In the provisions described above, JH6*02 can be replaced with JH6*01.

The following definitions apply to any configuration, aspect, clause, provision, example or embodiment of the invention.

“Derived from” is used in the ordinary sense of the term. Exemplary synonyms include “produced as”, “resulting from”, “received from”, “obtained from”, “a product of”, “consequence of”, and “modified from” For example, a human variable region of a heavy chain can be derived from recombination of human VH, D and JH gene segments and this reflects the in vivo recombination of these gene segments in, for example, a transgenic heavy chain locus according to the invention with any accompanying mutation (eg, junctional mutation).

Samples from which B-cells can be obtained include but are not limited to blood, serum, spleen, splenic tissue, bone marrow, lymph, lymph node, thymus, and appendix. Antibodies and immunoglobulin chains can be obtained from each of the previous-mentioned samples and also from the following non-limiting list of B-cells, ascites fluid, hybridomas, and cell cultures.

“Plurality” is used in the ordinary sense of the term and means “at least one” or “more than one”.

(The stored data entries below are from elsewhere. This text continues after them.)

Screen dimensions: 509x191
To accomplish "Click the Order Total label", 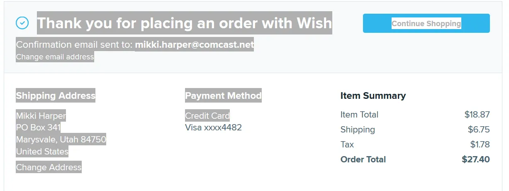I will coord(363,159).
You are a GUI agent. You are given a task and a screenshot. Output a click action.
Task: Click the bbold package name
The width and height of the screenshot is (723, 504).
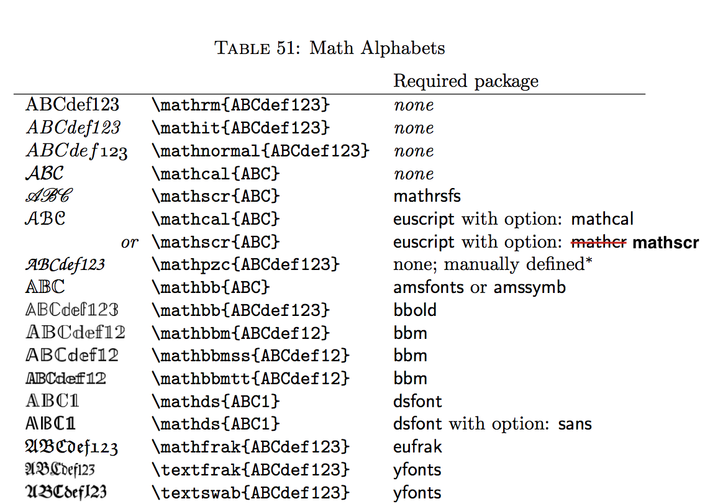pos(415,310)
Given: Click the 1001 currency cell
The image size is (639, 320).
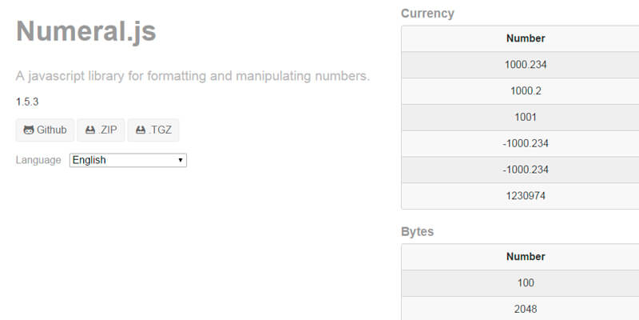Looking at the screenshot, I should point(526,118).
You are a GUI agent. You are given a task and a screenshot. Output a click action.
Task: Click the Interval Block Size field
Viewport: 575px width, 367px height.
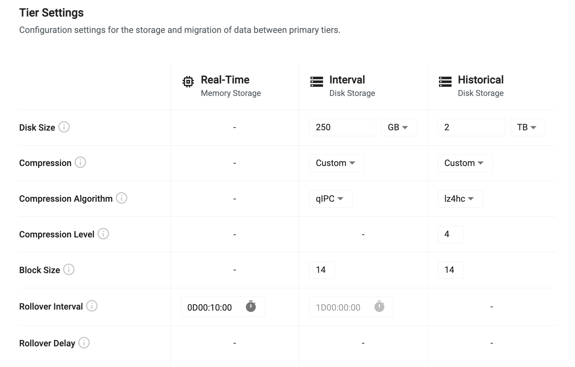(322, 270)
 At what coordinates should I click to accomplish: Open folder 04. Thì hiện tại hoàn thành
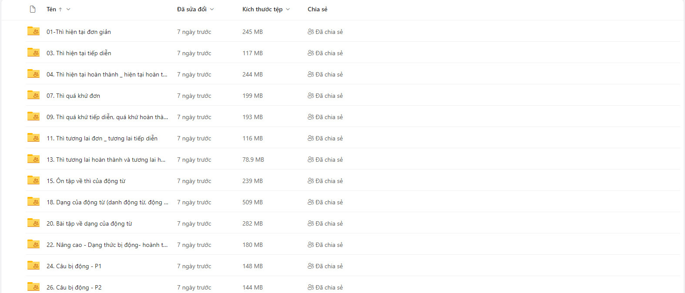[107, 74]
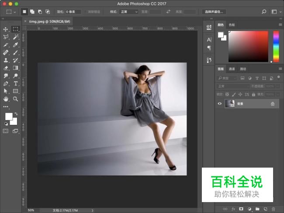
Task: Hide the 背景 layer with eye icon
Action: [x=219, y=103]
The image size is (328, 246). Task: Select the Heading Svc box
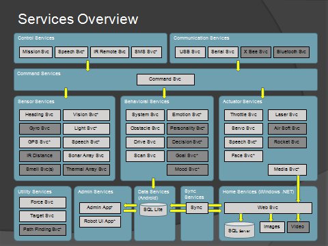click(x=40, y=115)
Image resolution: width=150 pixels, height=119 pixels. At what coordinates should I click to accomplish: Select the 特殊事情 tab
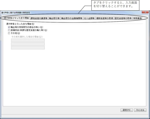pos(137,18)
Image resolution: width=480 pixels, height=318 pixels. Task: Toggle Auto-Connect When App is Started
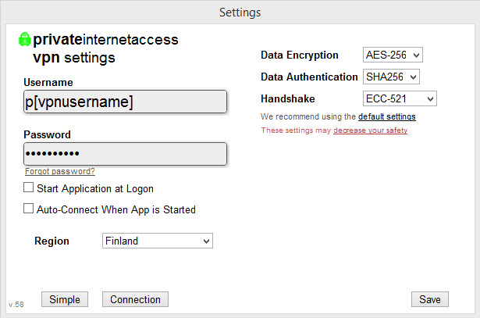pos(28,209)
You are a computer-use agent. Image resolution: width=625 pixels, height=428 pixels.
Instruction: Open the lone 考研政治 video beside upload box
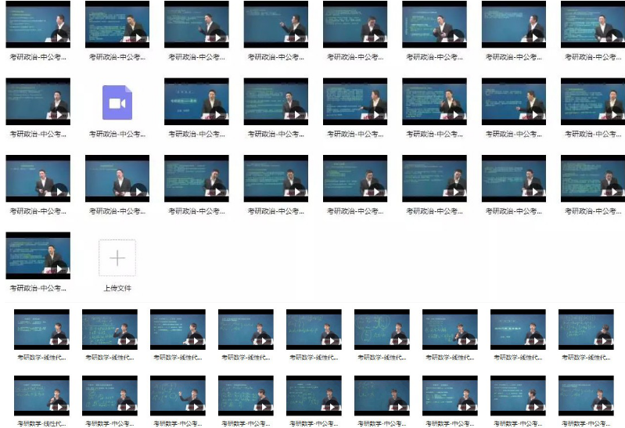point(38,255)
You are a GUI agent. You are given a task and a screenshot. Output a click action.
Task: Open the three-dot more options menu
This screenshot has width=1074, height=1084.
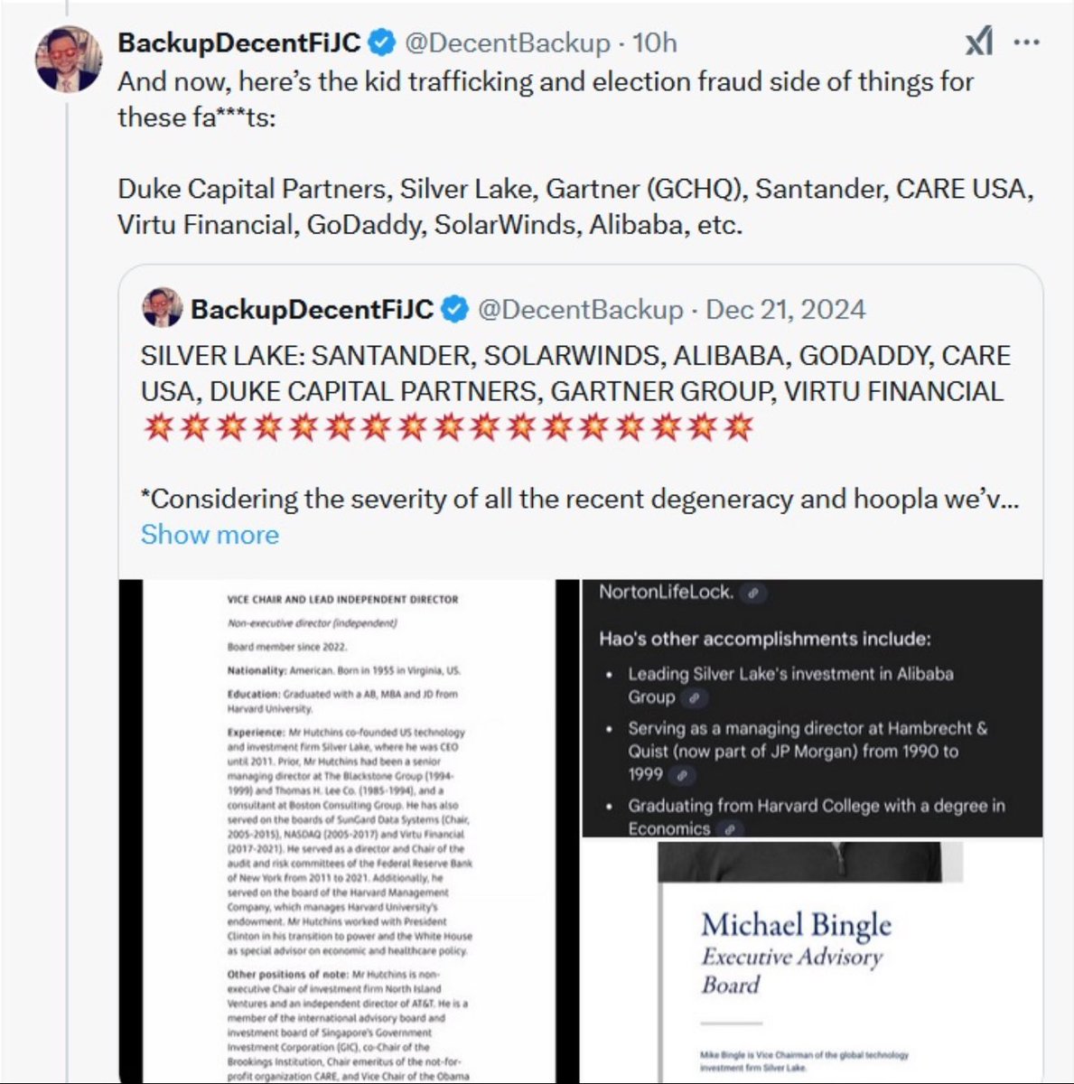1026,42
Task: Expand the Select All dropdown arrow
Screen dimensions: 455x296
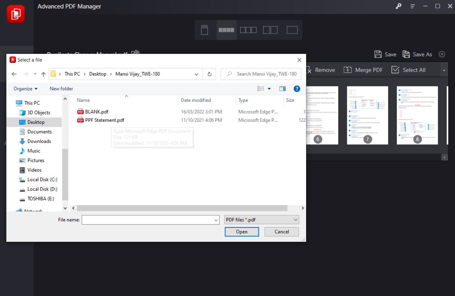Action: click(444, 70)
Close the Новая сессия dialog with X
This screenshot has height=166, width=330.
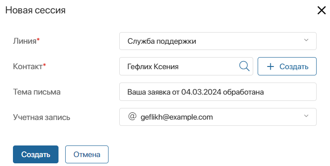click(x=322, y=10)
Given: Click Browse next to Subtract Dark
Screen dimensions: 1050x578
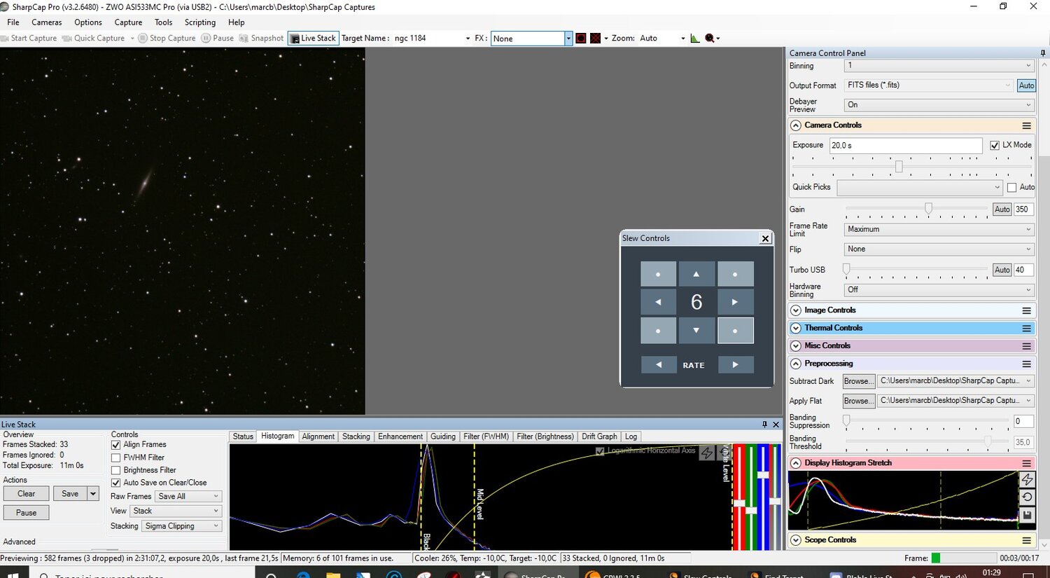Looking at the screenshot, I should [858, 381].
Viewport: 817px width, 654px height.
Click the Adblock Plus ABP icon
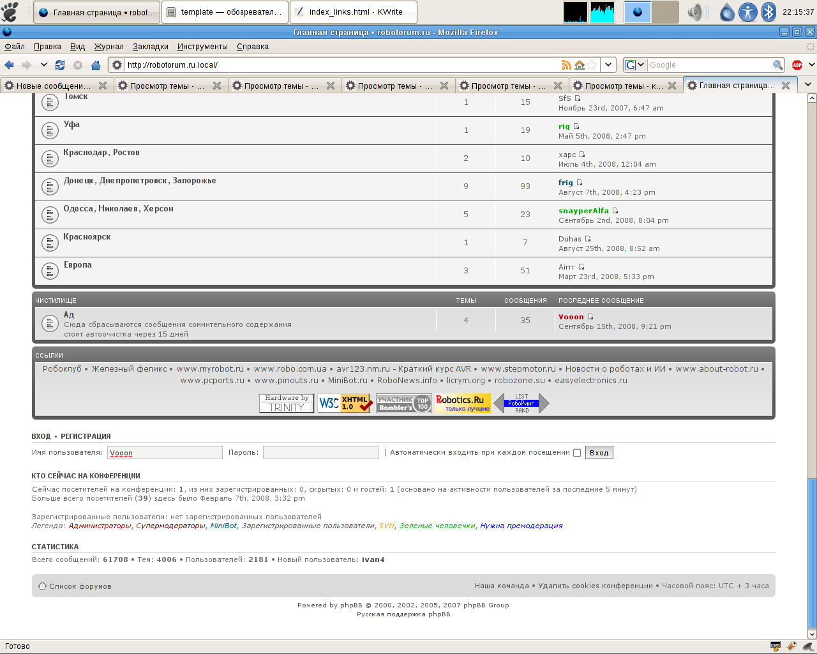(797, 65)
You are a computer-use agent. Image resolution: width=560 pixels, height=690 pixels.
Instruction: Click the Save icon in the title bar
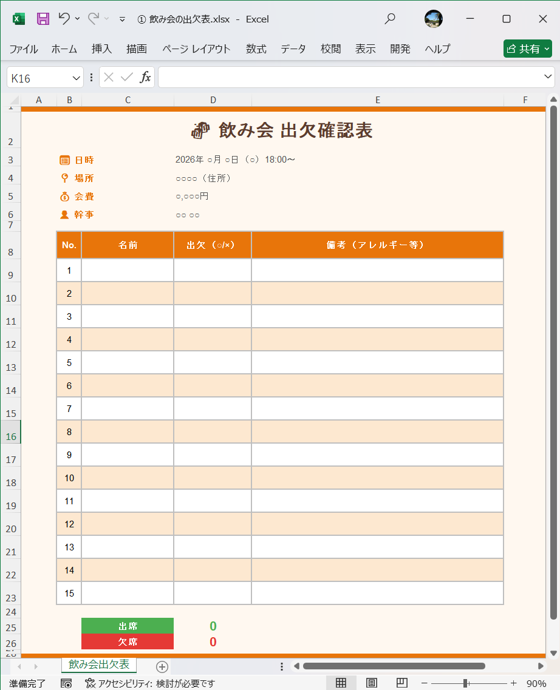[43, 18]
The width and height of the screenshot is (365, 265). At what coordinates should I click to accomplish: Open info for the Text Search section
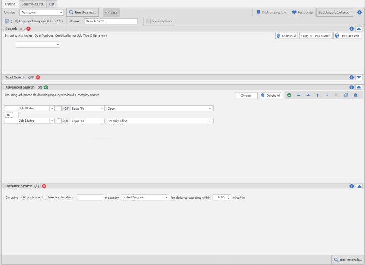coord(352,77)
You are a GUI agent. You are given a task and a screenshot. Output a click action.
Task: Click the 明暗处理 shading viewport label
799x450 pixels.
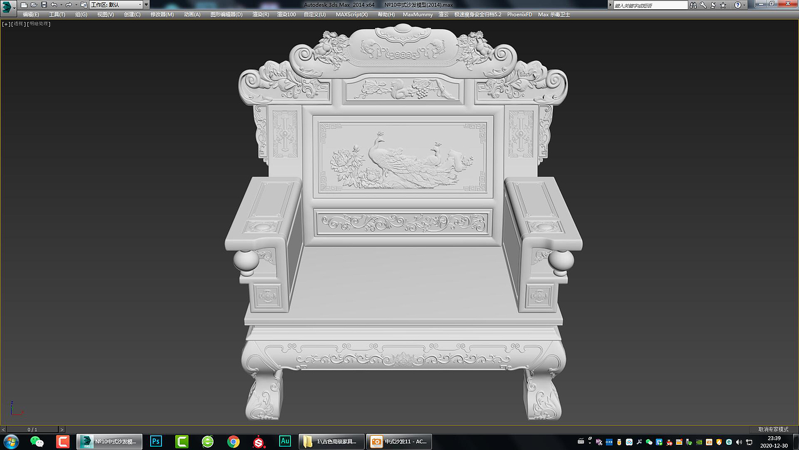pos(39,24)
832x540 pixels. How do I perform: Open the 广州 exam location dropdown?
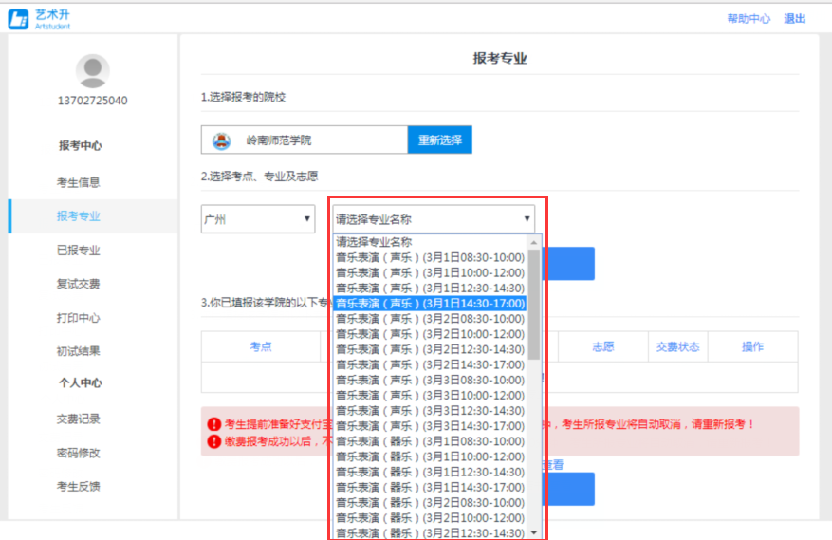[258, 219]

The term “germline configuration” refers to a germline genomic configuration. For example, human immunoglobulin gene segments of a transgenic immunoglobulin locus are in a germline configuration when the relative order of the gene segments is the same as the order of corresponding gene segments in a human germline genome. For example, when the transgenic locus is a heavy chain locus of the invention comprising hypothetical human immunoglobulin gene segments A, B and C, these would be provided in this order (5′ to 3′ in the locus) when the corresponding gene segments of a human germline genome comprises the arrangement 5′-A-B-C-3′. In an example, when elements of a human immunoglobulin locus (eg, gene segments, enhancers or other regulatory elements) are provided in a transgenic immunoglobulin locus according to the invention, the human Ig locus elements are in germline configuration when when the relative order of the gene segments is the same as the order of corresponding gene segments in a human germline genome and human sequences between the elements are included, these corresponding to such sequences between corresponding elements in the human germline genome. Thus, in a hypothetical example the transgenic locus comprises human elements in the arrangement 5′-A-S1-B-S2-C-S3-3′, wherein A, B and C are human immunoglobulin gene segments and S1-83 are human inter-gene segment sequences, wherein the corresponding arrangement 5′-A-S1-B-S2-C-S3-3′ is present in a human germline genome. For example, this can be achieved by providing in a transgenic immunoglobulin locus of the invention a DNA insert corresponding to the DNA sequence from A to C in a human germline genome (or the insert comprising the DNA sequence from A to C). The arrangements in human germline genomes and immunoglobulin loci are known in the art (eg, see the IMGT at the World Wide Web (see above), Kabat and other antibody resources referenced herein).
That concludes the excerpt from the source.